The big news in satellites today is small. With cellphone-size electronics in place, minisatellites called nano-satellites or CubeSats are instrumental in a new space revolution.
Today there are about 1,100 active satellites and 2,600 inactive satellites in orbit out of the 8,000 or so successful launches that made it into space. In addition, 20,000 pieces of spent rockets and space junk 4 inches or larger generated by collisions still orbit Earth.
The first satellites were small but had limited capability due to the relatively primitive electronic sophistication at the time. Sputnik, launched in October 1957, was a simple 2-foot-diameter sphere.
The Hubble telescope is the size of a school bus, and there are bigger satellites. The International Space Station, for example, is the length of a football field and end zones, but it was assembled in space rather than deployed as a single piece.
CubeSats have standard dimensions of 4 by 4 by 4 inches, or 1U. They come in versions that measure 1U, 2Us, 3Us or 6Us on a side, and typically weigh less than 3 pounds per U.
The advantages of CubeSats are many. Foremost is the cost: A typical satellite today costs $50 million compared with $100,000 for a 1U CubeSat.
CubeSats also reduce the cost of deployment because they can ride in the excess capacity of a launch vehicle, piggyback on the launcher as additional cargo or ease cargo changes on short notice.

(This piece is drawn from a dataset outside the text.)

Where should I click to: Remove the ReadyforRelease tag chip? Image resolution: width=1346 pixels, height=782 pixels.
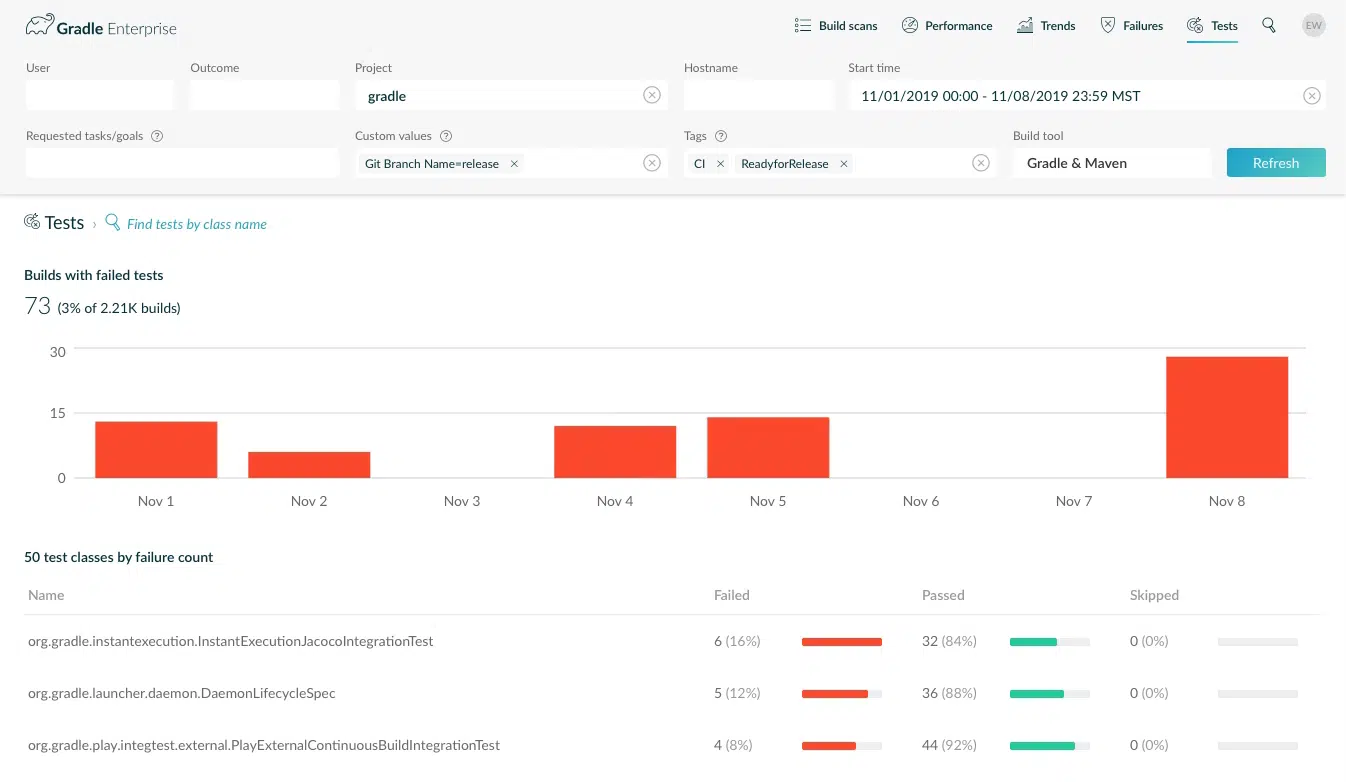tap(844, 164)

They can use off-the-shelf electronic components, which lowers costs and allows them to attain low-Earth orbit where their lifetimes might be only a few day or weeks. They burn up quickly in the atmosphere with no residue.
The development of CubeSats began in 1999 at California Polytechnic State and Stanford universities as a way to facilitate space access for university students.
Aerospace engineering professors Jordi Puig-Suari and Bob Twiggs at Stanford laid out the standards for the design specifications and coined the term “CubeSat” to denote nano-satellites that adhere to those standards. Since then hundreds of organizations worldwide have adopted the standard, not only universities and educational institutions, but also private firms and government organizations.
The primary goal of the CubeSat program is to provide easy access to space. CubeSats now have the same capabilities as the big satellites except they are smaller, cheaper and faster to develop. Cheaper satellites will allow more people and more studies to learn about our planet.
To date, more than 100 CubeSats are used to monitor deforestation, disaster areas, space weather and Earth’s thermosphere, and to provide global high-resolution imagery. CubeSats can monitor atmospheric characteristics, gather data about the ozone layer and help with data gaps from huge devices and equipment.
The same technology that allows smartphones to contain a camera, tunes, photos, contacts and whatever else is the next innovation in space.
CubeSats will soon fly out of Earth’s orbit on their way to Mars and beyond. NASA’s two small Mars Cube One, or MarCO, CubeSats will fly past Mars in 2018 just as
NASA’s next Mars lander, InSight, descends to land on the surface.
In 21st-century space exploration, small satellites are big.